Records for locating displayed items:
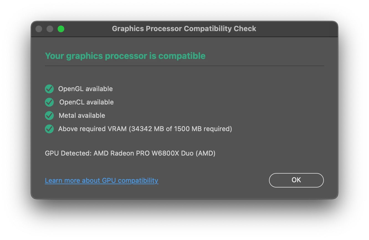Image resolution: width=369 pixels, height=240 pixels.
Task: Click the greyed-out minimize window button
Action: (x=50, y=29)
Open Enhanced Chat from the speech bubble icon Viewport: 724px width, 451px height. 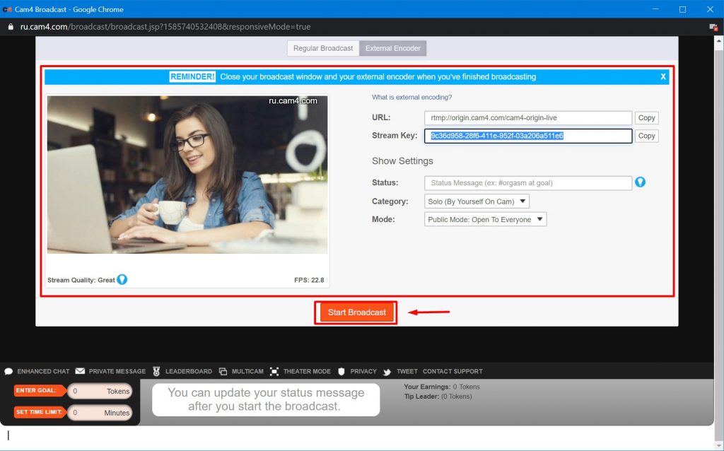coord(8,371)
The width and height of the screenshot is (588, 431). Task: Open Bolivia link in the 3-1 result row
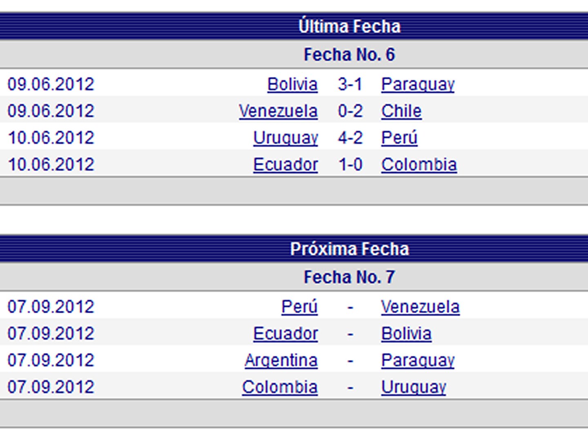pos(292,84)
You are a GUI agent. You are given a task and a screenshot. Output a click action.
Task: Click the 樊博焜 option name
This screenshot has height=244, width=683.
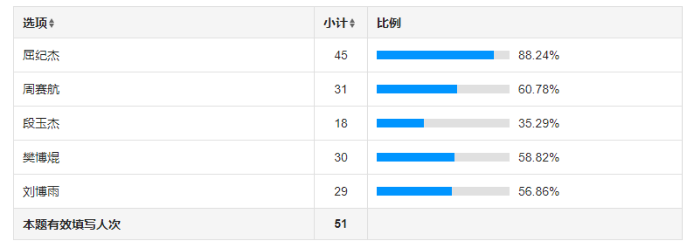tap(41, 157)
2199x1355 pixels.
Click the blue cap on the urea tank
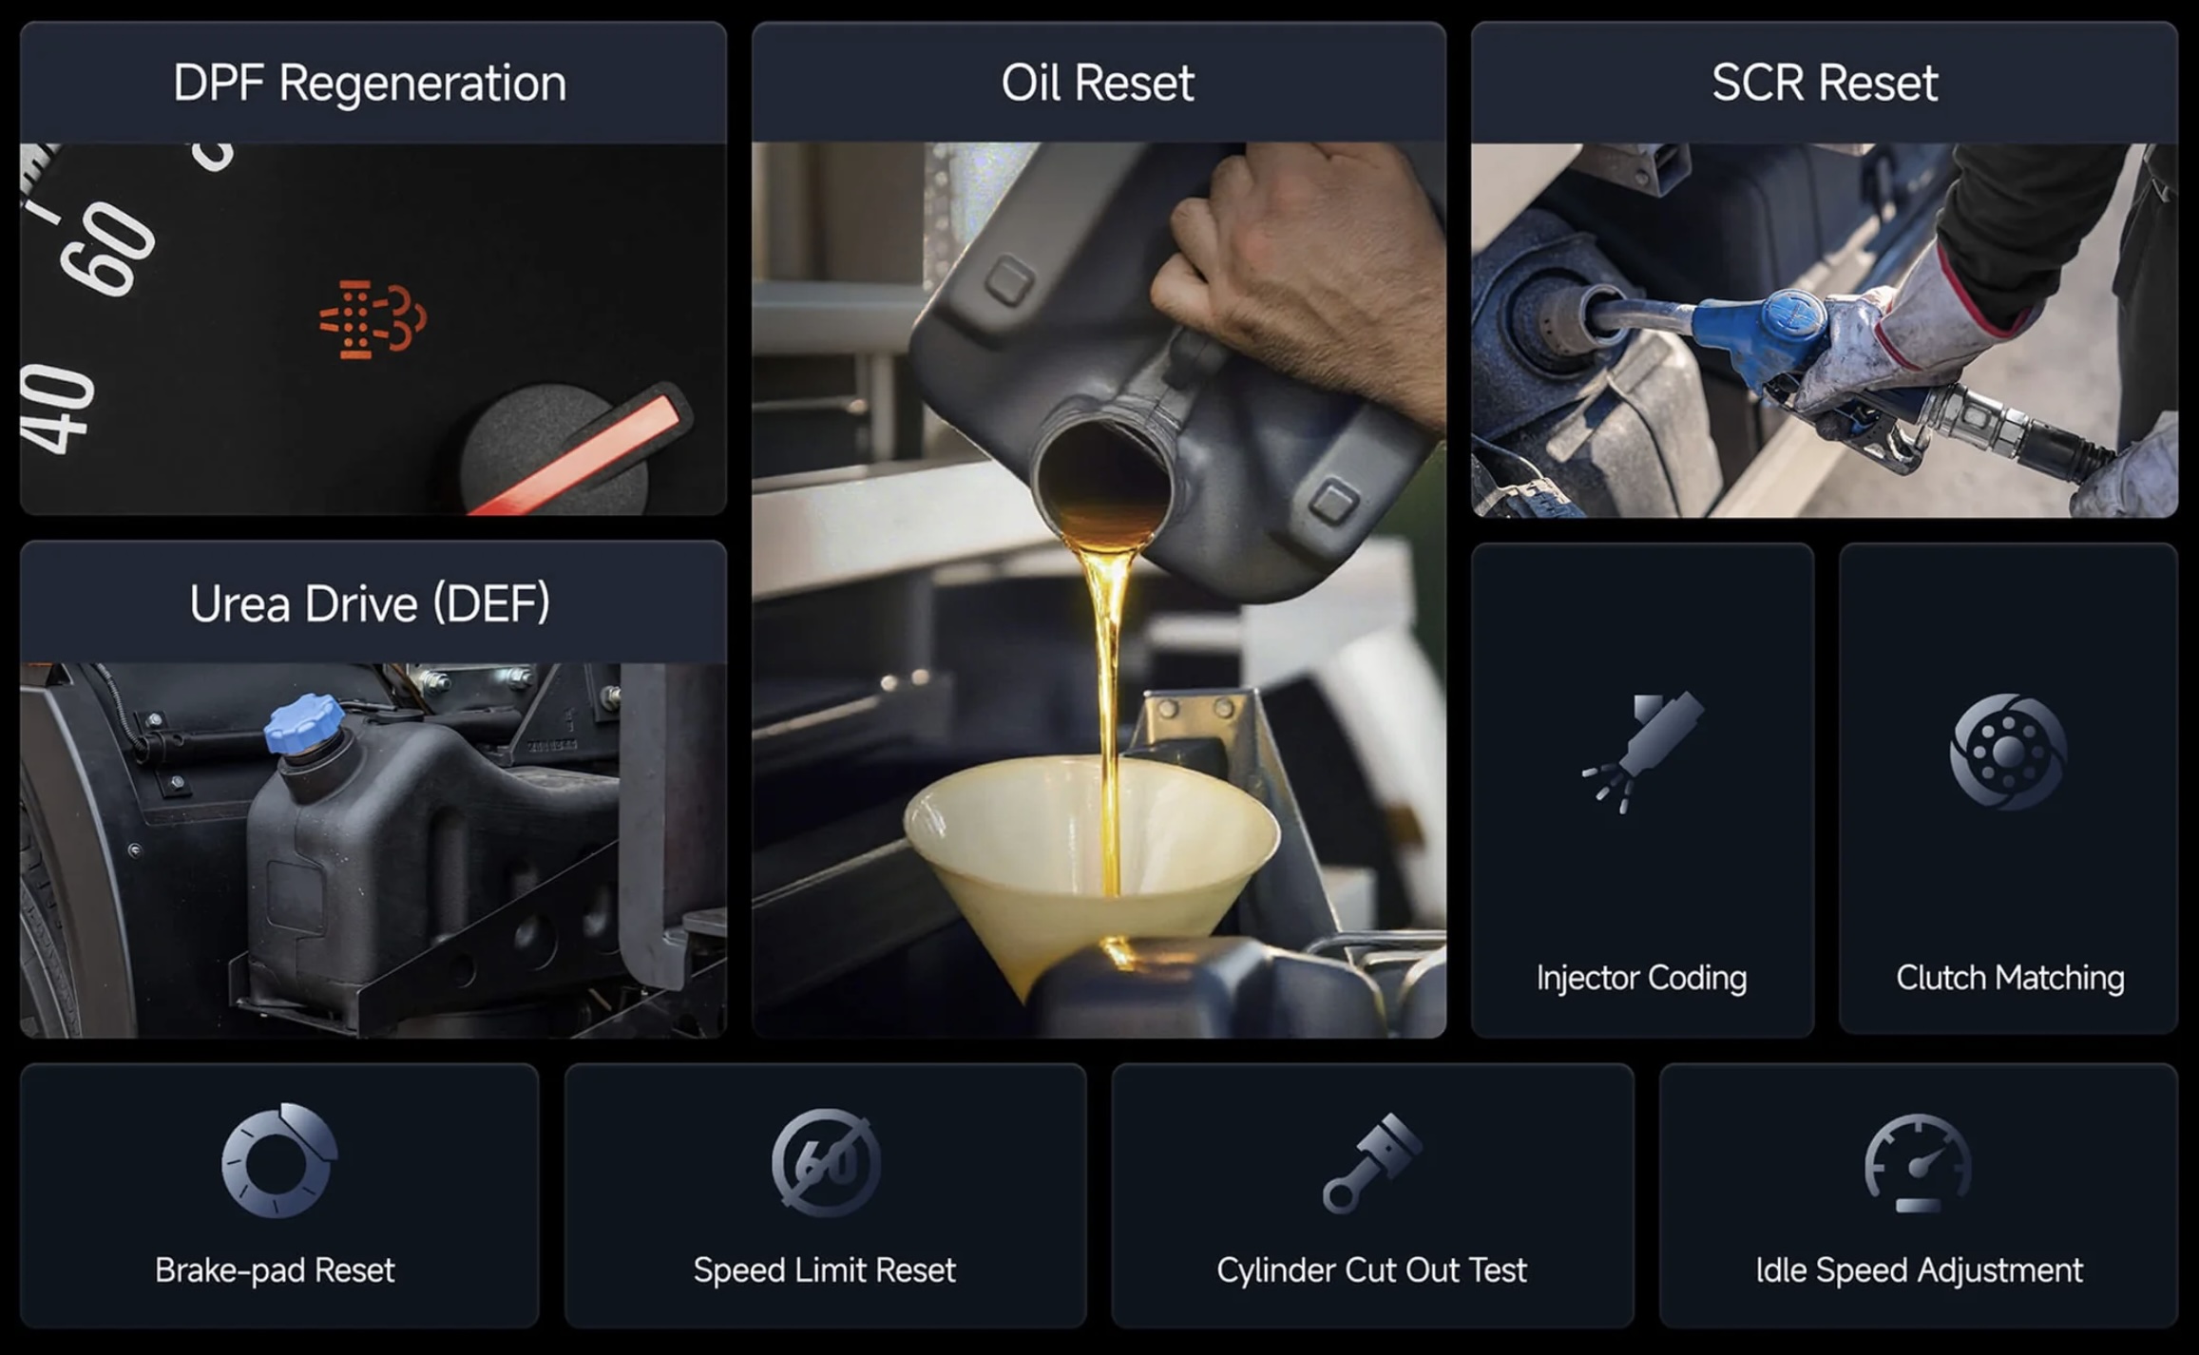tap(303, 723)
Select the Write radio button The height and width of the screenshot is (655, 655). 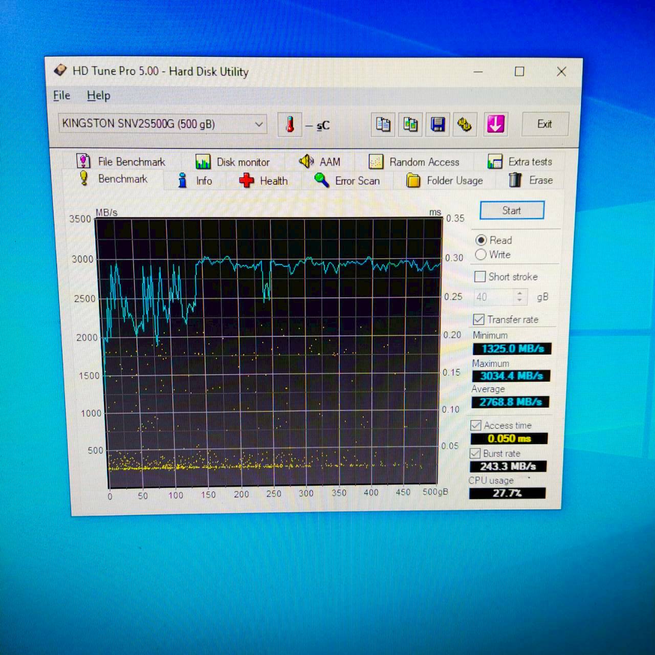(481, 255)
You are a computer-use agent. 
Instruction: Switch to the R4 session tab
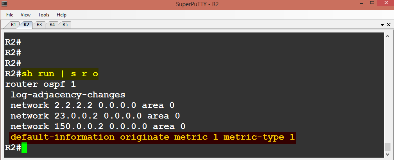point(52,25)
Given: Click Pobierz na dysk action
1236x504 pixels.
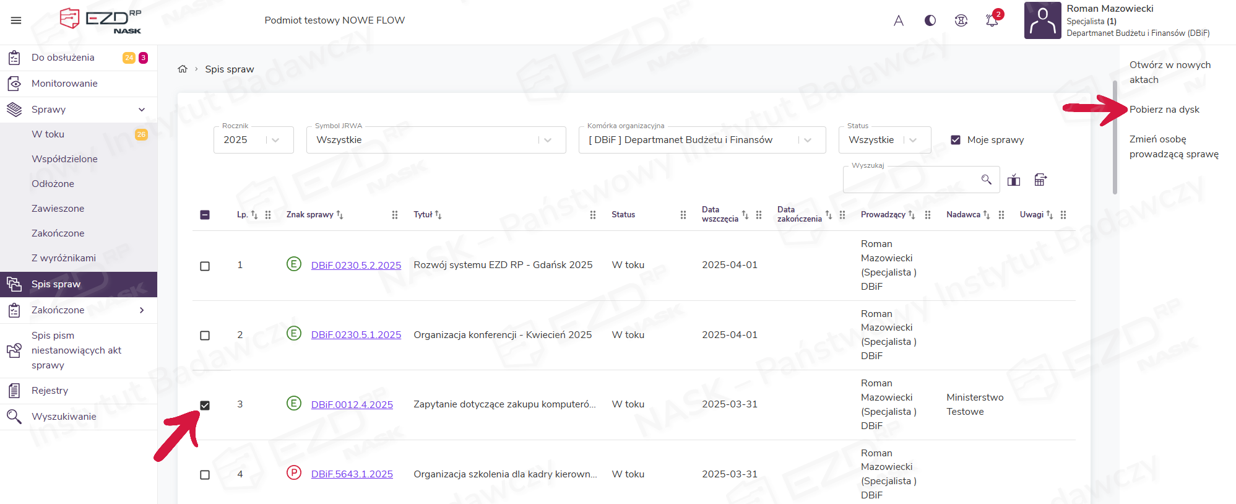Looking at the screenshot, I should [x=1164, y=110].
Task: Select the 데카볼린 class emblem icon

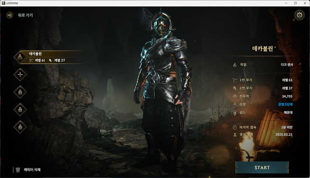Action: pos(20,57)
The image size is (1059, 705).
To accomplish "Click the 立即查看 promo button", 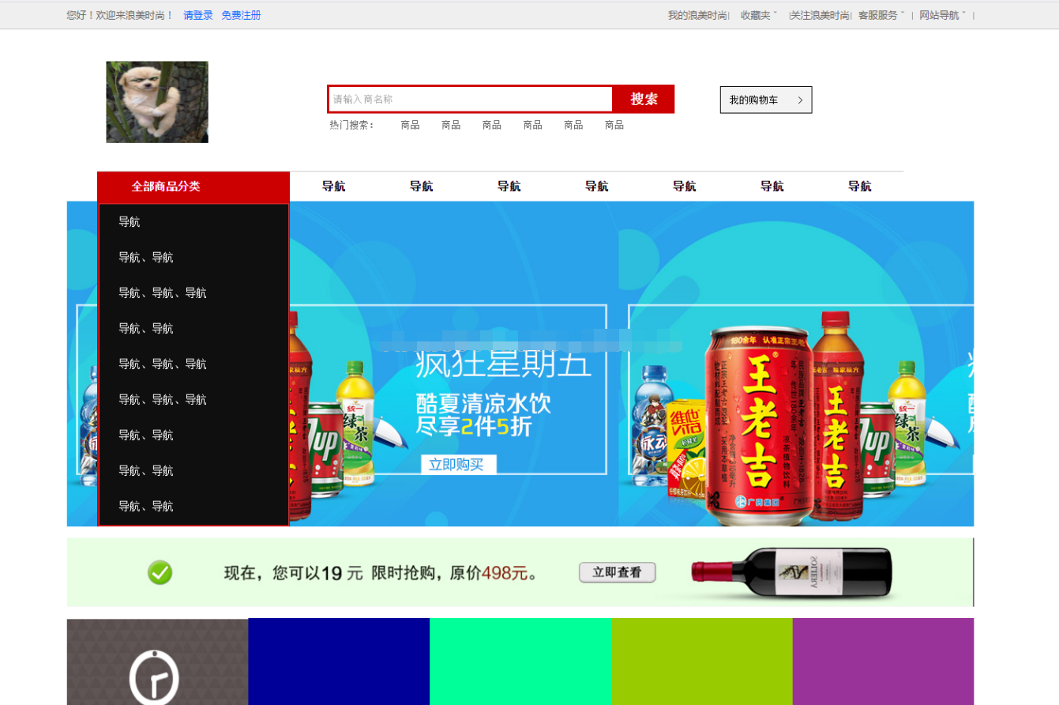I will [x=618, y=571].
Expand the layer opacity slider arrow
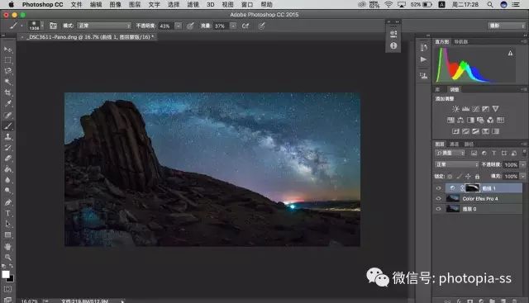 coord(523,164)
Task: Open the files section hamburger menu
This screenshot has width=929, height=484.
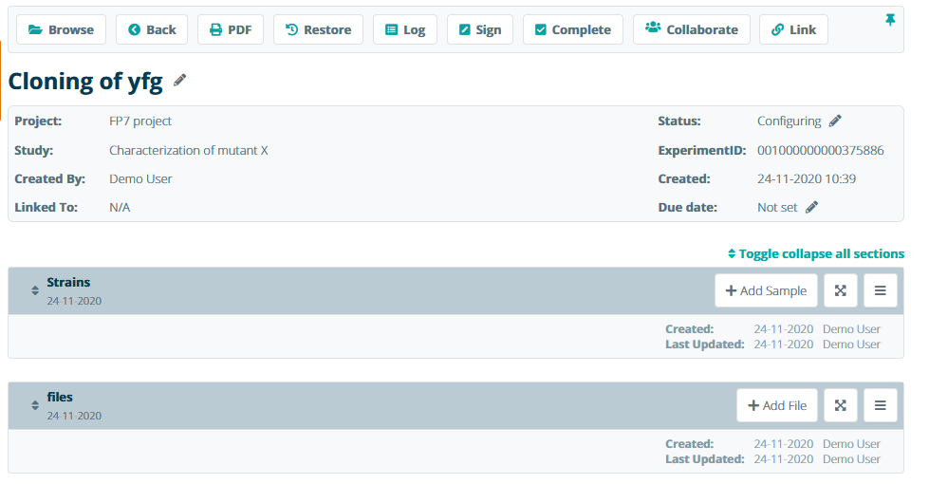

TO BE DONE: Copy out the records word for word, from the line containing "You are a computer-use agent." through the line containing "Action: pos(20,57)". Leave the pictures out of your answer.

TASK OUTPUT:
You are a computer-use agent. 
Instruction: Switch to the R4 session tab
point(52,25)
Given: Click Pobierz na dysk action
1236x504 pixels.
Looking at the screenshot, I should [x=1164, y=110].
Task: Select the 데카볼린 class emblem icon

Action: pos(20,57)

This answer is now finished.